• [EXERCISE DESCRIPTION]
Once you have read the listing, retype all of it exactly.

TASK MATERIAL START

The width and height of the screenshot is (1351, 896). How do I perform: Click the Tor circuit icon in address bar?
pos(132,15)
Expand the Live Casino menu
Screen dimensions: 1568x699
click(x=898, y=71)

TASK MATERIAL END

• [ANSWER TO THIS EXERCISE]
The width and height of the screenshot is (1351, 896). How do I perform: Click the Tor circuit icon in address bar?
pos(132,15)
Expand the Live Casino menu
Screen dimensions: 1568x699
click(x=898, y=71)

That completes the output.